I Discontinuity of Electric field

[mondo]

Hi,
While reading griffith introduction to electrodynamic I have stumbled upon this:

I don't understand why when the pillbox hight goes to zero we have a discontinuity of electric field. On the figure 2.36 we can see the electric field penetrates the surface from below the plane and exits from its top so the magnitude of it must be the same hence I would expect $$E_{below} - E_{above} = 0$$ instead. In the same way as if n people entered a store and then n left what is left is 0 people.

Another thing that I don't understand in this paragraph is, author calculated the surface integral of E and gets $$E = \frac{1}{\epsilon_0}\sigma A$$ why does he calculate the integral here if all we use in this example is plain electric field at a point?

 

[Doc Al]

I don't understand why when the pillbox hight goes to zero we have a discontinuity of electric field.

Realize that there is a non-zero surface charge contained within the pillbox.

 

[Orodruin]

Griffiths is applying the divergence theorem:
$$
\oint_S \vec E\cdot d\vec S = \int_V \nabla \cdot \vec E \, dV$$ where V is the volume enclosed by the closed surface S. Because $\nabla \cdot \vec E = \rho/\epsilon_0$, the flux integral over the pillbox surface is therefore equal to the charge contained in the pillbox divided by the permittivity in vacuum, which is $\sigma A/\epsilon_0$. Just computing the flux integral directly for a thin pillbox gives $\Delta E_\perp A$. Identifying the expressions gives the desired result.

 

[mondo]

So does the equation 2.31 mean - we expect this field to be zero (left hand side of the equation) but it needs to be $$\frac{1}{\epsilon_0}\sigma $$ (right side of the equation) because of the presence of the surface charge?

 

[Doc Al]

So does the equation 2.31 mean - we expect this field to be zero (left hand side of the equation) but it needs to be $$\frac{1}{\epsilon_0}\sigma $$ (right side of the equation) because of the presence of the surface charge?

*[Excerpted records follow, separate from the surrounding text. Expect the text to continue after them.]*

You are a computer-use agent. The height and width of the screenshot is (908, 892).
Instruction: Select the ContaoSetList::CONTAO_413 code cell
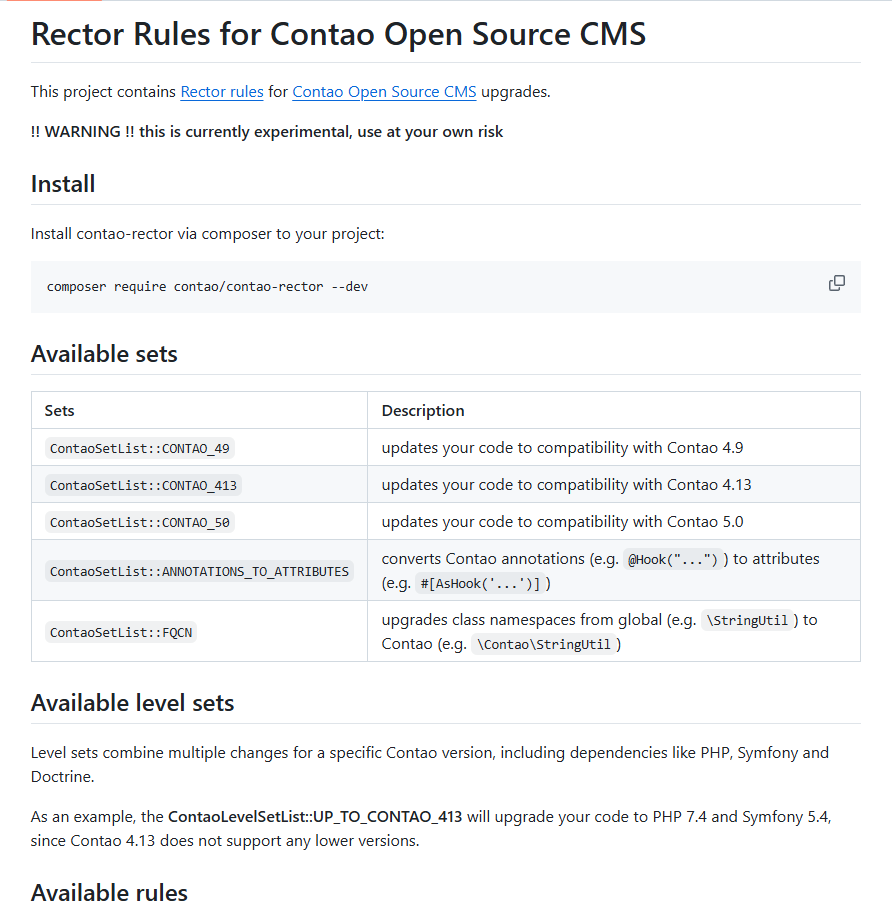pyautogui.click(x=144, y=485)
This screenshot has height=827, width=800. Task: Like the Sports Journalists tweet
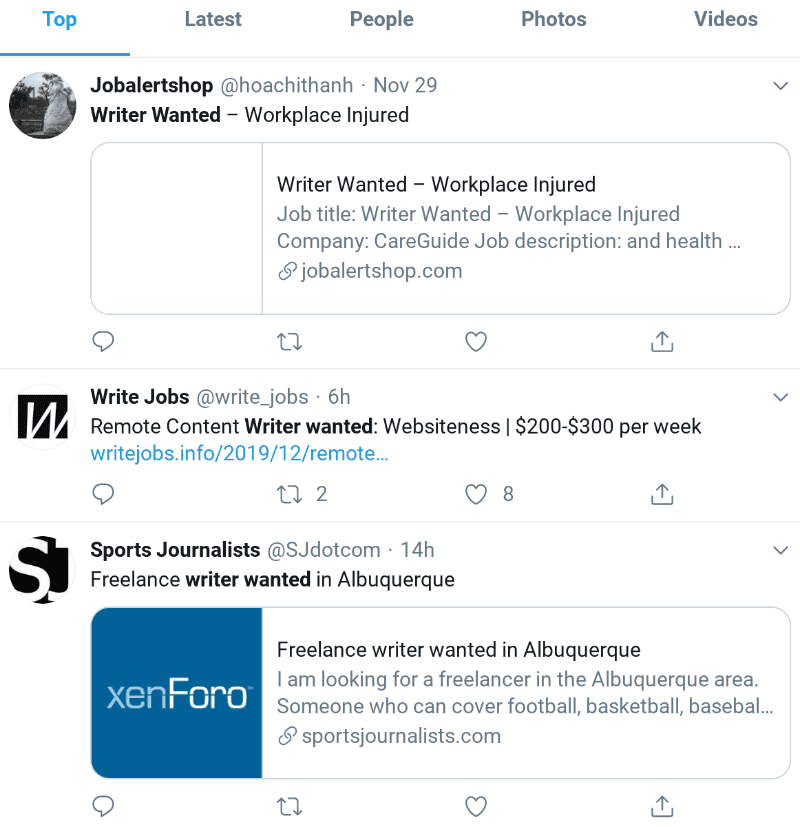tap(475, 806)
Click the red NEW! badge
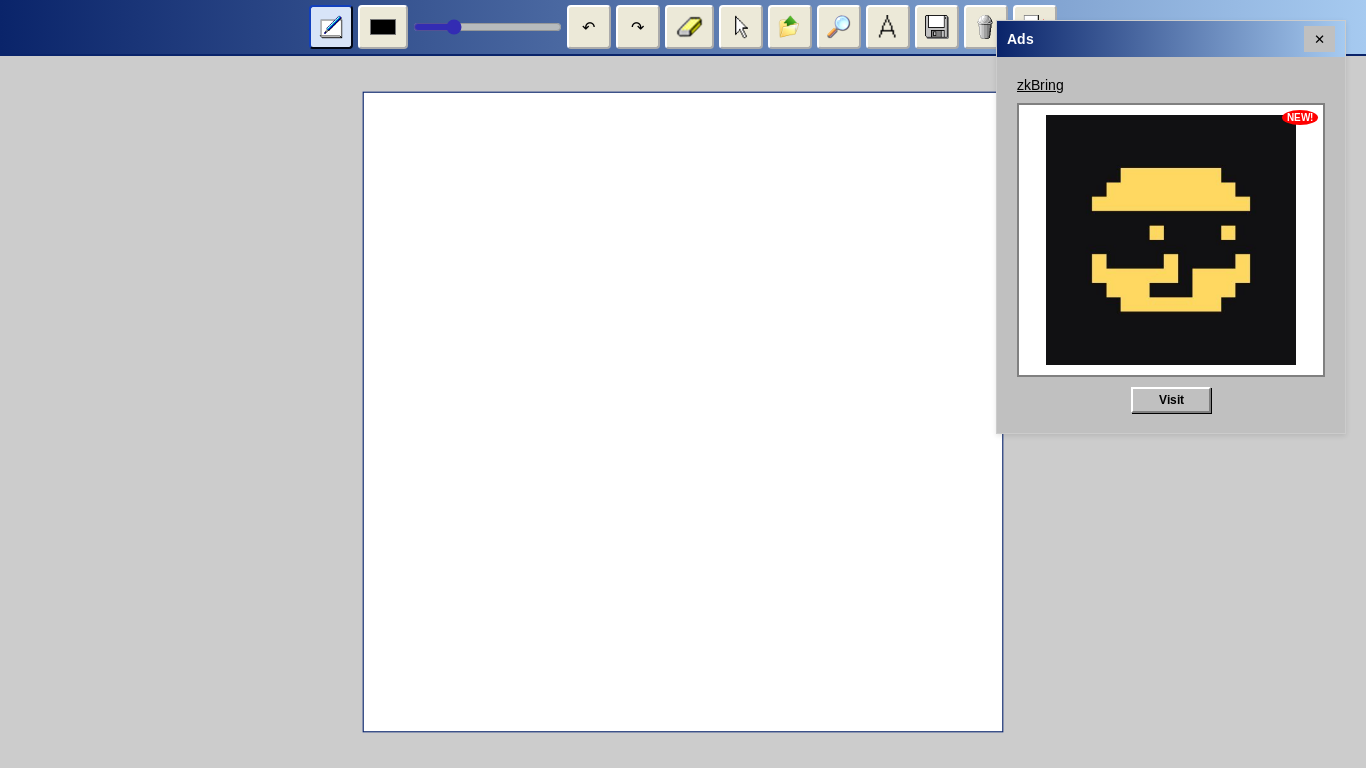The width and height of the screenshot is (1366, 768). click(1299, 118)
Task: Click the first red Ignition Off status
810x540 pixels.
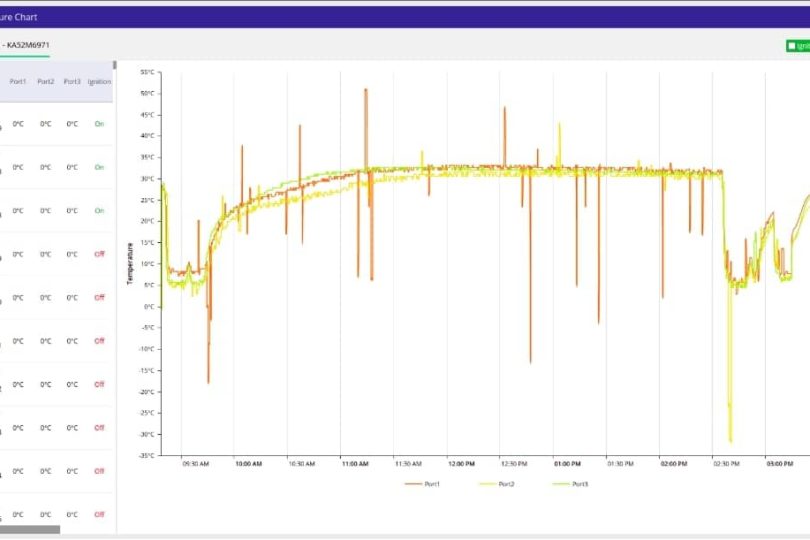Action: (99, 254)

Yes. If there were no surface charge, just a surface in space, you'd expect the field above and below the surface to be the same -- thus the difference would be zero.

But if there's a surface charge the field above and below would have to be different -- due to the field of the surface charge itself.

 

[mondo]

@Doc Al , it sort of makes sense however, isn't the electric field above and below the gaussian pillbox generated by the surface charge on the surface? Therefore it should be the same below, above and on the surface.
And even if there are other changers in the space above or below the surface of interest, then the electric field should be a vectorial sum of all of them hence I am not sure why do we magically end up with a discontinuity on the surface if everything around it is already affected by its presence.

 

[Doc Al]

@Doc Al , it sort of makes sense however, isn't the electric field above and below the gaussian pillbox generated by the surface charge on the surface? Therefore it should be the same below, above and on the surface.

Realize that the field from the surface charge points in different directions above and below the surface. Those fields might have the same magnitude, but not the same direction. Don't forget that the field is a vector!

 

[Meir Achuz]

Eq. 2..31 is just Gauss's theorem.